Great! Let's talk about all the solutions so we find one that meets our defined criteria.

IMO the
core and most cognitive challenging steps of all "CI steps" are not if
builds are done locally or not but (in order of importance):

1. having patches reviewed by humans, the "not automatable" part because
Someone™ have to understand the _meaning_ of the patch and verify it
conforms to the coding standards of the project, including "changelog
style" commit messages;

I think the complexity required to contribute and having patches reviewed by humans are causally and cyclically linked. I would like to contribute much more to Guix, and others have said the same in this thread. Some of these issues we're discussing are preventing people from doing so.

I.e., would you rather have:

1. 10 very efficient contributors
2. 1,000 moderately efficient contributors

Wouldn't it be great if we had both?

2. understanding why build derivation fail when it fails.

This is real cognitive overhead and this cannot be automated.

I disagree with this, but that's another conversation.

- Steps 19-23, or the "manage patch" steps.

    I think an insight here is that the big button on forges is actually
a program
    removing the mental overhead for you.

On the "web forges" vs "email based" patch workflow management I've said
enough in other messages in this thread, here I just want to add
(repeat) this: please do not only consider the mental overhead of
potential contributors for "managing patches", also consider the mental
overhead for patch reviewers; I've read many articles from professional
patch reviewers that perfectly explains the great advanteges of using an
email based workflow

It's a good point.

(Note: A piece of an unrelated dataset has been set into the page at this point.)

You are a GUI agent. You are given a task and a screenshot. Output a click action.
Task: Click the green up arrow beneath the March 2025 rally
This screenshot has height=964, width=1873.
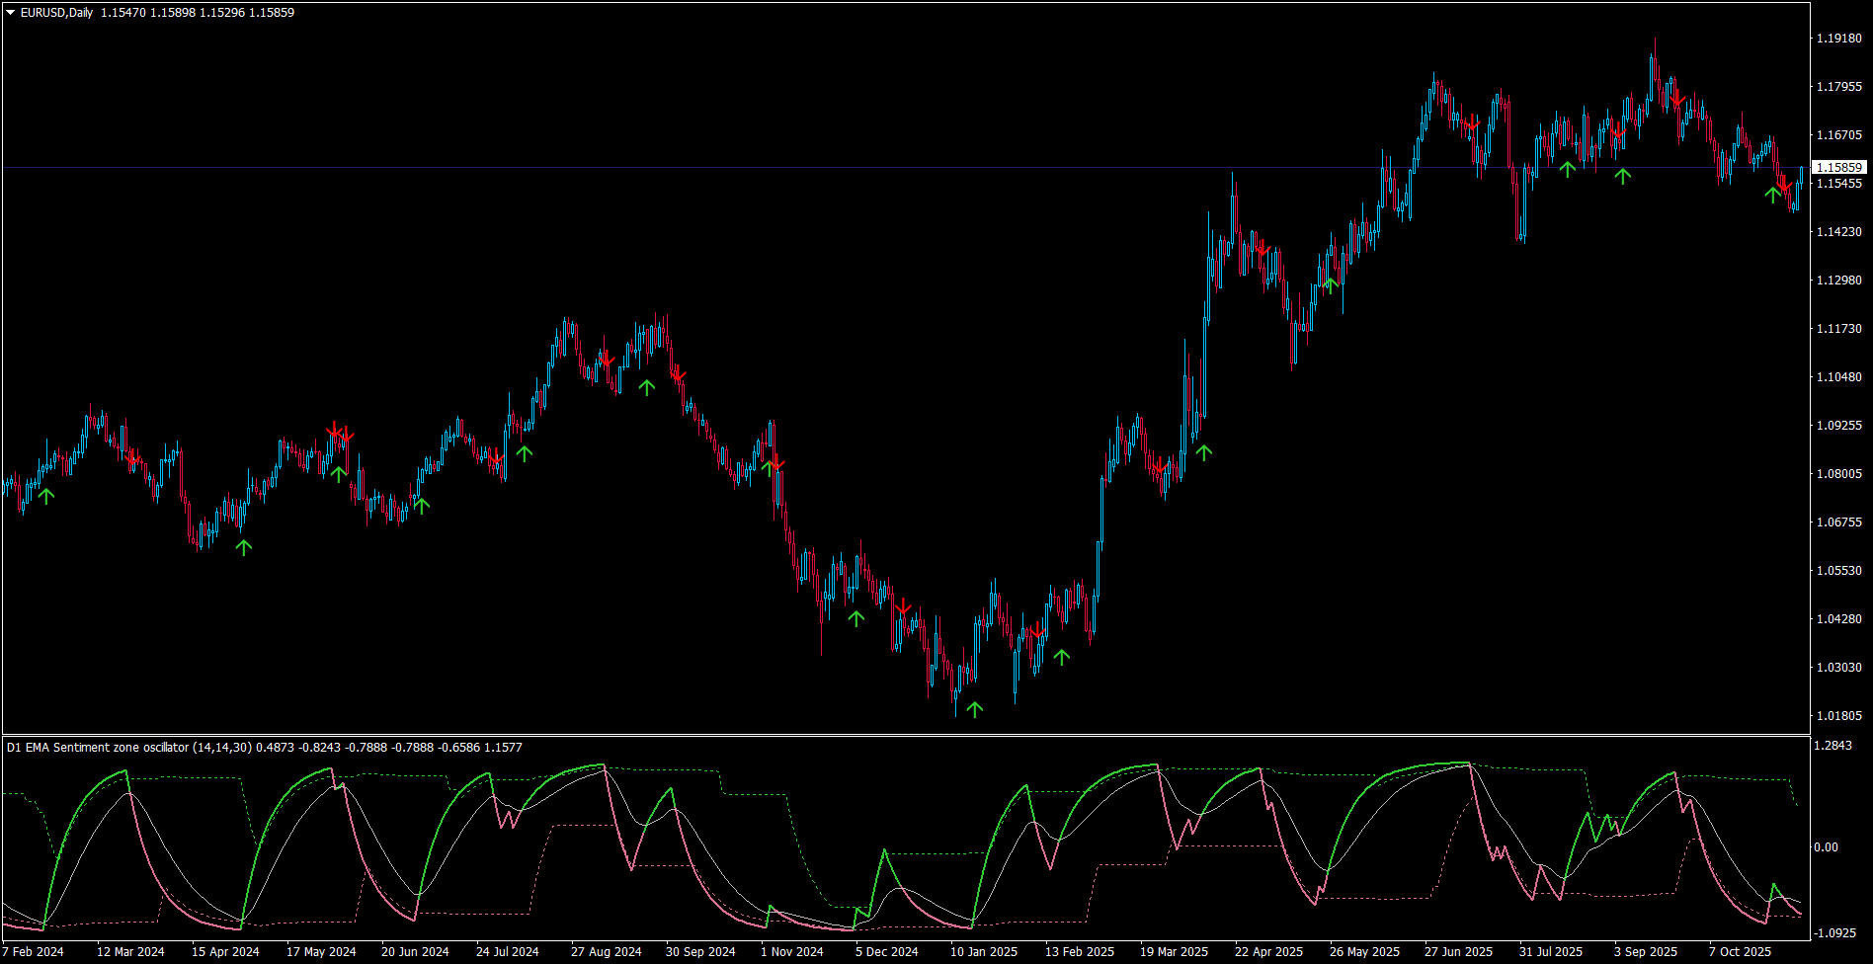(1203, 452)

We should remain focused on the overall complexity of the complete workflow of getting working code into Guix.

    I also don't usually have to worry nearly as much about crafting a commit
    message. So long as the title is under a character limit, and the body is
    helpful, it's OK. I think what bothers me most about the GNU changelog
    messages is that it's the worst of both spoken language and programming
    languages: there's an expectation of structure, but no grammar I can
parse
    against, and it's free-form.

I'm sorry that the GNU policy about commit messages bothers you (on the
contrary it makes me happy); please consider that thai is /just/ one of
the policies of the Guix project: code of conduct, coding standards,
others?

I recently responded to a similar question/point in another message from Simon about this being similar to style standard:

The distinction I draw is that I can usually run a linter against a coding style.

I don't care very much what the standard for commit messages is other than if it has an expectation of structure, I be able to run a tool to tell me if it's wrong.

In other words, the overhead isn't "I don't like this standard", it's "I can't find a way to reliably adhere to the standard".

it's "just" an _interface_ issue

I think I would agree with this! I don't know that there's an inherent complexity in the individual steps. It's the aggregate of managing the workflow and tools that I think makes things complicated.